WHAT TO WORK ON:
Transcribe each of the items below word for word, with nothing changed.

Items from a dataset:
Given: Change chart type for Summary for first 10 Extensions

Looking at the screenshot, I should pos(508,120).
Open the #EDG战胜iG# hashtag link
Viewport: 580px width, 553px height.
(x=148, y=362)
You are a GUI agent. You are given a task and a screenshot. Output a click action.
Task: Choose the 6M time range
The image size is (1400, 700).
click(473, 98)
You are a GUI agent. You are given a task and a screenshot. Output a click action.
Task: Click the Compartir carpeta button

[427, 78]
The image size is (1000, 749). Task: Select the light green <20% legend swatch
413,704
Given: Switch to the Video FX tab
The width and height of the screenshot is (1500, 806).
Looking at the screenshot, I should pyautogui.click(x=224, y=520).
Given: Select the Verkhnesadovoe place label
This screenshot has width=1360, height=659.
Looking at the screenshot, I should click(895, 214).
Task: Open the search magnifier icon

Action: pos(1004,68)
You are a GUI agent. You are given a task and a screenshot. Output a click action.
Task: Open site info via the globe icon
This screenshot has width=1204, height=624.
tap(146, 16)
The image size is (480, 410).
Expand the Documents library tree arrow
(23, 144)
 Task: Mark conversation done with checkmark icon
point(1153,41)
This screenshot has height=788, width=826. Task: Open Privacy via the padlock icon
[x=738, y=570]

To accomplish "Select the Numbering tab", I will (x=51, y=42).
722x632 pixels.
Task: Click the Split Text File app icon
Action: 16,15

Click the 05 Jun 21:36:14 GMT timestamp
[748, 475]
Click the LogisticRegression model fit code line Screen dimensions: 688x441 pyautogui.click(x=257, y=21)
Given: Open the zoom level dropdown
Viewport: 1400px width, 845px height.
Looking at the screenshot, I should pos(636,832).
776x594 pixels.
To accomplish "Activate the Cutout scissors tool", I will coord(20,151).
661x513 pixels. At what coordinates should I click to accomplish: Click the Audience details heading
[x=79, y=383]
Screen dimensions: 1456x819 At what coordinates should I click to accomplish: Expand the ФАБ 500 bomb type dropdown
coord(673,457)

SOLUTION:
Given: Change chart type for Summary for first 10 Extensions

Looking at the screenshot, I should pos(508,120).
Open the #EDG战胜iG# hashtag link
Viewport: 580px width, 553px height.
(x=148, y=362)
You are a GUI agent. You are given a task and a screenshot. Output a click action.
Task: Choose the 6M time range
The image size is (1400, 700).
click(473, 98)
You are a GUI agent. You are given a task and a screenshot. Output a click action.
Task: Click the Compartir carpeta button

[427, 78]
The image size is (1000, 749). Task: Select the light green <20% legend swatch
413,704
Given: Switch to the Video FX tab
The width and height of the screenshot is (1500, 806).
Looking at the screenshot, I should pyautogui.click(x=224, y=520).
Given: Select the Verkhnesadovoe place label
This screenshot has width=1360, height=659.
Looking at the screenshot, I should click(895, 214).
Task: Open the search magnifier icon

Action: pos(1004,68)
You are a GUI agent. You are given a task and a screenshot. Output a click action.
Task: Open site info via the globe icon
This screenshot has width=1204, height=624.
tap(146, 16)
The image size is (480, 410).
Expand the Documents library tree arrow
(23, 144)
 Task: Mark conversation done with checkmark icon
point(1153,41)
This screenshot has height=788, width=826. Task: Open Privacy via the padlock icon
[x=738, y=570]

To accomplish "Select the Numbering tab", I will (x=51, y=42).
722x632 pixels.
Task: Click the Split Text File app icon
Action: 16,15

Click the 05 Jun 21:36:14 GMT timestamp
[748, 475]
Click the LogisticRegression model fit code line Screen dimensions: 688x441 pyautogui.click(x=257, y=21)
Given: Open the zoom level dropdown
Viewport: 1400px width, 845px height.
Looking at the screenshot, I should pos(636,832).
776x594 pixels.
To accomplish "Activate the Cutout scissors tool", I will coord(20,151).
661x513 pixels. At what coordinates should I click to accomplish: Click the Audience details heading
[x=79, y=383]
Screen dimensions: 1456x819 At what coordinates should I click to accomplish: Expand the ФАБ 500 bomb type dropdown
coord(673,457)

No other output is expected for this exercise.